> **GIVEN DATA**
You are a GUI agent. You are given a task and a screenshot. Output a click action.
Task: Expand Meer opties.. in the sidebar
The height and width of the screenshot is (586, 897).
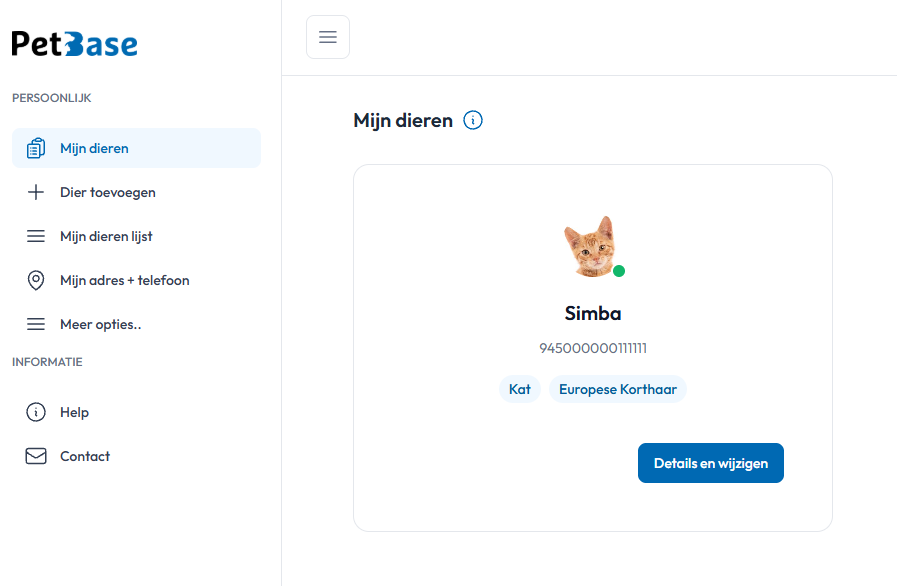100,324
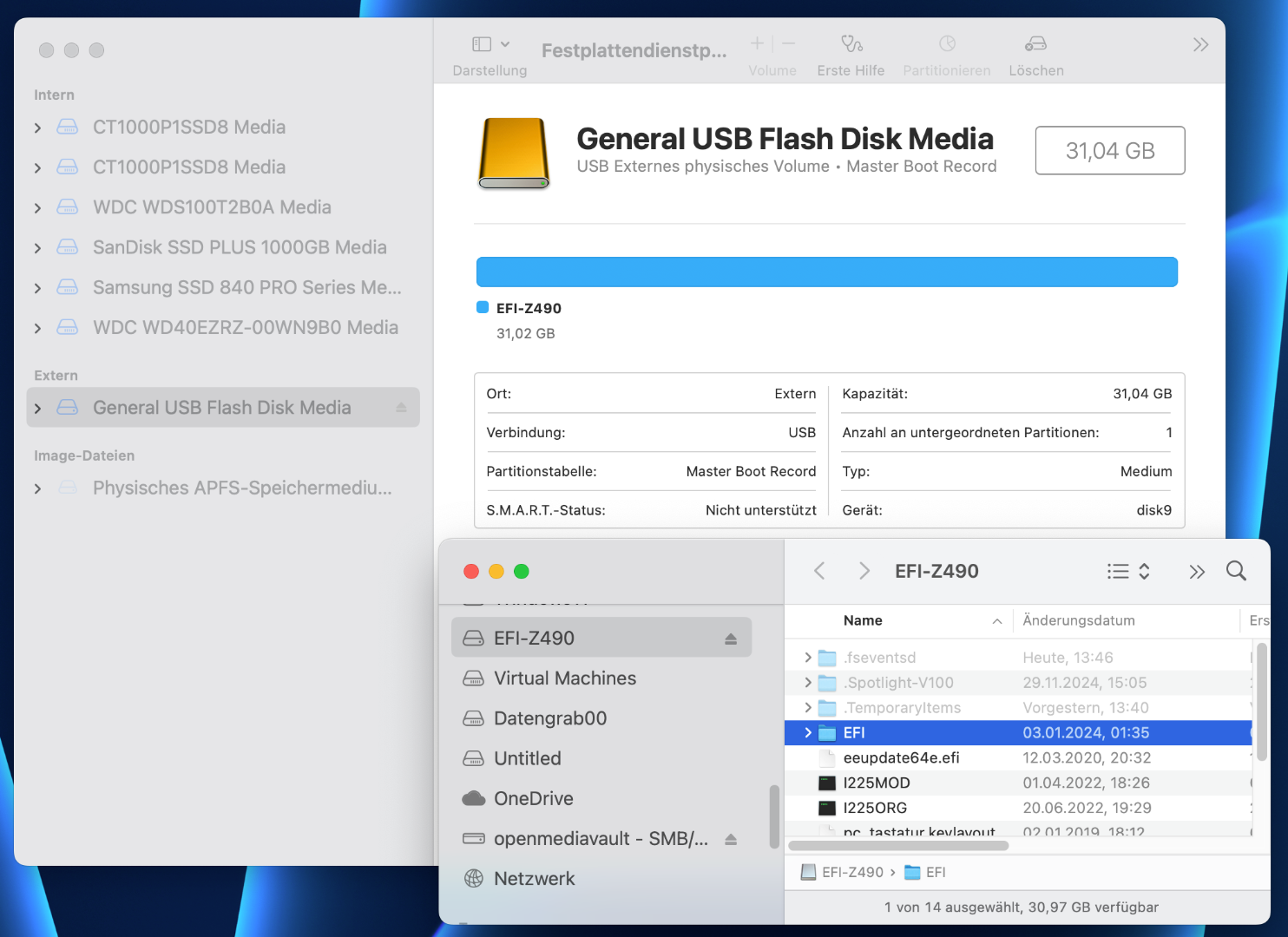Eject EFI-Z490 volume in Finder sidebar
The height and width of the screenshot is (937, 1288).
731,639
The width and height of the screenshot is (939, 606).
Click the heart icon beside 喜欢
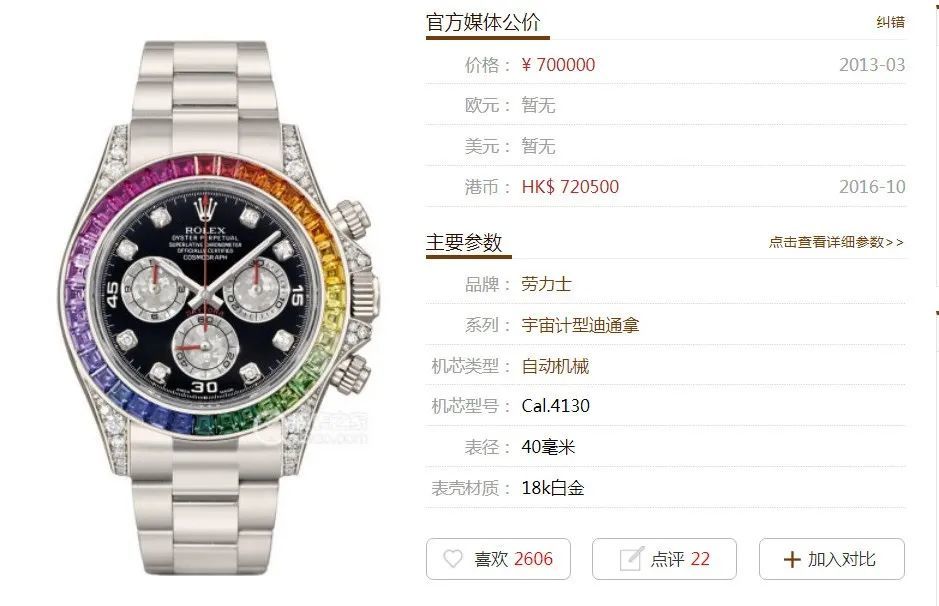tap(453, 559)
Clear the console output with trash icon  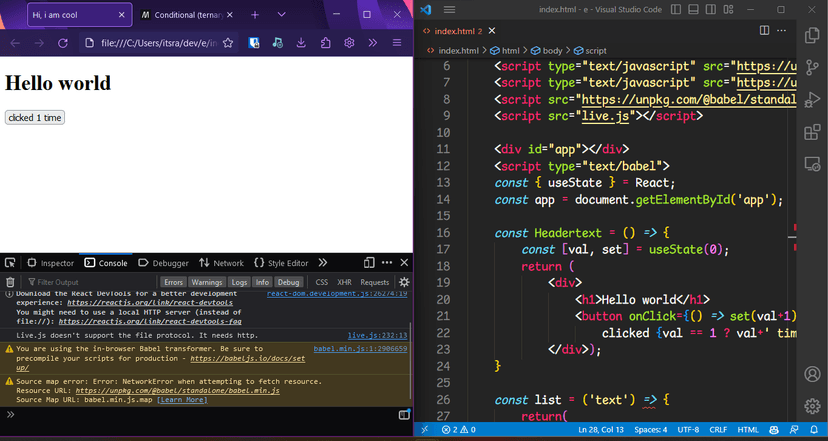[x=10, y=282]
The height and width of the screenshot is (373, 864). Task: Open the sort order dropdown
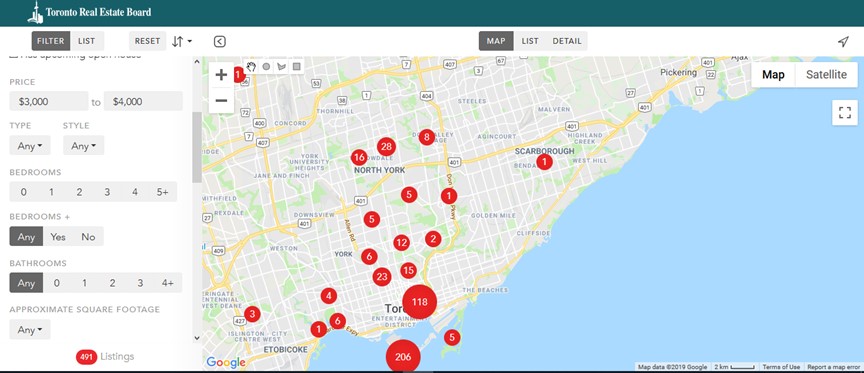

> **ABOUT THIS TASK**
Return the opening line of the data above and every line after it up to and including the line that holds "The width and"; pictures stay out.

> **EXERCISE RESPONSE**
You are a GUI agent. You are given a task and a screenshot. Output a click action.
Task: Expand Meer opties.. in the sidebar
The height and width of the screenshot is (586, 897).
100,324
Eject EFI-Z490 volume in Finder sidebar
The height and width of the screenshot is (937, 1288).
731,639
The width and height of the screenshot is (939, 606).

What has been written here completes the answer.